* _Excerpt to read_
------------------------------
But the article refrained from drawing the obvious conclusion that Russian “socialism” was not actually socialism (i.e., the lower phase of communism). It also refrained from concluding that labor is only indirectly social under “socialism.” Instead, it revised the concepts of directly and indirectly social labor, which served to give its new set of doctrines the semblance of partial continuity with those of Marx.
The Higher Phase of Communism
After completing his analysis of the lower phase of communism, Marx (1989: 87) wrote:
But these defects are inevitable in the first phase of communist society as it is when it has just emerged after prolonged birth pangs from capitalist society. Right [Das Recht: law, rights, justice] can never be higher than the economic structure of society and its cultural development which this determines.
In a higher phase of communist society, after the enslaving subordination of the individual to the division of labour, and thereby also the antithesis between mental and physical labour, has vanished; after labour has become not only a means of life but life’s prime want; after the productive forces have also increased with the all-round development of the individual, and all the springs of common wealth flow more abundantly––only then can the narrow horizon of bourgeois right be crossed in its entirety and society inscribe on its banners: From each according to his abilities, to each according to his needs!
I shall take up the first, more general, paragraph later, and address the paragraph about the higher phase of communism now. Marx first drew attention to several respects in which the higher phase depends on further revolutionary transformations of the mode of production, none of which are present, or even possible, at the start of communism’s lower phase. As I noted earlier, the differences in the mode of production that distinguish the lower phase from capitalism persist in the higher phase. The further transformations specified in this paragraph therefore do not replace the communist mode of production of the lower phase with a different one; they are additional differences from what exists under capitalism that improve the communist mode of production and allow it to reach its full potential.
These further transformations are: an end to all divisions of labor, including the division between mental and manual labor; transformation of the nature of work such that it becomes “life’s prime want” instead of a necessary burden; further development of the forces of production, inclusive of both technological development and “all-round” development of individuals and their abilities; and an increase in production. Marx did not specify either the relations among these factors or the degree to which the forces of production must develop and the volume of production must increase.
What he was driving at becomes much clearer, however, when we reflect on his point that the distributive principle of “from each according to his abilities, to each according to his needs” can prevail only after the mode of production has been further transformed in these ways. What exactly is the meaning of the distributive principle, when understood in light of this requirement? Why are the further transformations required? And what degree of transformation is required?
In a commodity-producing society, what someone receives in exchange depends on the amounts of value and products they contribute. In the lower phase of communism, the volume of products an individual produces no longer matters, and value production no longer exists, but there is still a link between what one receives and what one contributes. Marx was now envisioning, instead, the achievement of a society in which that link can finally be broken. Everyone will contribute according to their abilities, without regard to what they receive in return, and they will receive in accordance with their needs, without regard to what they have contributed.
This is the literal meaning of the distributive principle in question. In light of the CGP’s preceding analysis––of distribution under capitalism, and especially of “equal right for equal labor” being a bourgeois limitation from which the lower phase of communism suffers––I think this literal reading is the only plausible one.
------------------------------
* _Raw data_
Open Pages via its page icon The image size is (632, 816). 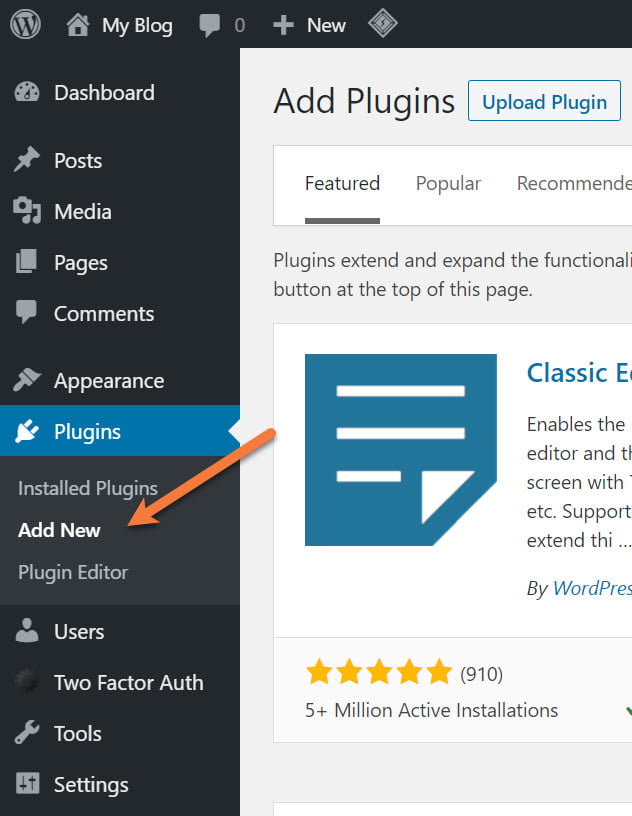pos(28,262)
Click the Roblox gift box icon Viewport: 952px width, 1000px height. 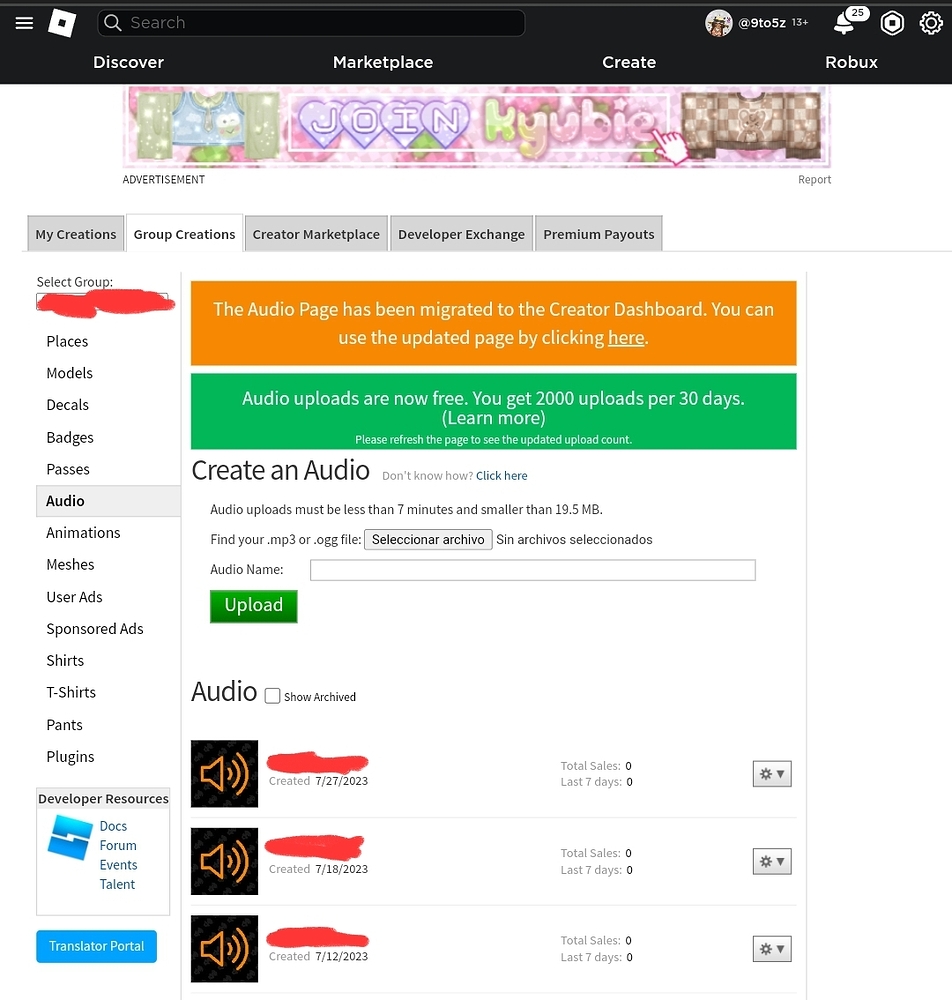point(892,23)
------------------------------
* _What you will do_
[A] State whether each statement below agrees with the excerpt on the higher phase of communism, answering yes or no and quoting the exact words of the excerpt that decide it. (i) Marx specified the degree to which the forces of production must develop. (ii) Value production no longer exists in the lower phase of communism. (iii) The further transformations replace the communist mode of production of the lower phase with a different one.
[B] Retype the passage of the excerpt on the higher phase of communism from "In a commodity-producing" to "they have contributed.", reproducing every word and punctuation mark without change.

* _Answers to the exercise_
[A]
(i) No: "Marx did not specify either the relations among these factors or the degree to which the forces of production must develop and the volume of production must increase."
(ii) Yes: "In the lower phase of communism, the volume of products an individual produces no longer matters, and value production no longer exists"
(iii) No: "The further transformations specified in this paragraph therefore do not replace the communist mode of production of the lower phase with a different one"

[B]
In a commodity-producing society, what someone receives in exchange depends on the amounts of value and products they contribute. In the lower phase of communism, the volume of products an individual produces no longer matters, and value production no longer exists, but there is still a link between what one receives and what one contributes. Marx was now envisioning, instead, the achievement of a society in which that link can finally be broken. Everyone will contribute according to their abilities, without regard to what they receive in return, and they will receive in accordance with their needs, without regard to what they have contributed.